[Dataset entries]

= = = = =

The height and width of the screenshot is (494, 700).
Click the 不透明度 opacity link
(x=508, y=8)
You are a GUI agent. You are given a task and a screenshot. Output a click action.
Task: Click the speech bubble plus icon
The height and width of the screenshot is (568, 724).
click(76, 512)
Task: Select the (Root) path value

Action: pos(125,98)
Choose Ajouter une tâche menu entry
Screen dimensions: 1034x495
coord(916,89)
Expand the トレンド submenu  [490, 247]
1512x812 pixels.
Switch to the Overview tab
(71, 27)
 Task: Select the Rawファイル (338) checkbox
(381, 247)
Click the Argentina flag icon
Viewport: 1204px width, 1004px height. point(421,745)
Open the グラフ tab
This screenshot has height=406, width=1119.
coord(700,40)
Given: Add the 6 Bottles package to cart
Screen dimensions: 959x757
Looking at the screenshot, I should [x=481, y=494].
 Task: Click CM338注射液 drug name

= = = = =

## Exercise requirements
The records above need copying again. Keep each word as it is.

## Result below
The height and width of the screenshot is (494, 700).
Click the 不透明度 opacity link
(x=508, y=8)
You are a GUI agent. You are given a task and a screenshot. Output a click action.
Task: Click the speech bubble plus icon
The height and width of the screenshot is (568, 724).
click(76, 512)
Task: Select the (Root) path value

Action: pos(125,98)
Choose Ajouter une tâche menu entry
Screen dimensions: 1034x495
coord(916,89)
Expand the トレンド submenu  [490, 247]
1512x812 pixels.
Switch to the Overview tab
(71, 27)
 Task: Select the Rawファイル (338) checkbox
(381, 247)
Click the Argentina flag icon
Viewport: 1204px width, 1004px height. point(421,745)
Open the グラフ tab
This screenshot has height=406, width=1119.
coord(700,40)
Given: Add the 6 Bottles package to cart
Screen dimensions: 959x757
Looking at the screenshot, I should [x=481, y=494].
 Task: Click CM338注射液 drug name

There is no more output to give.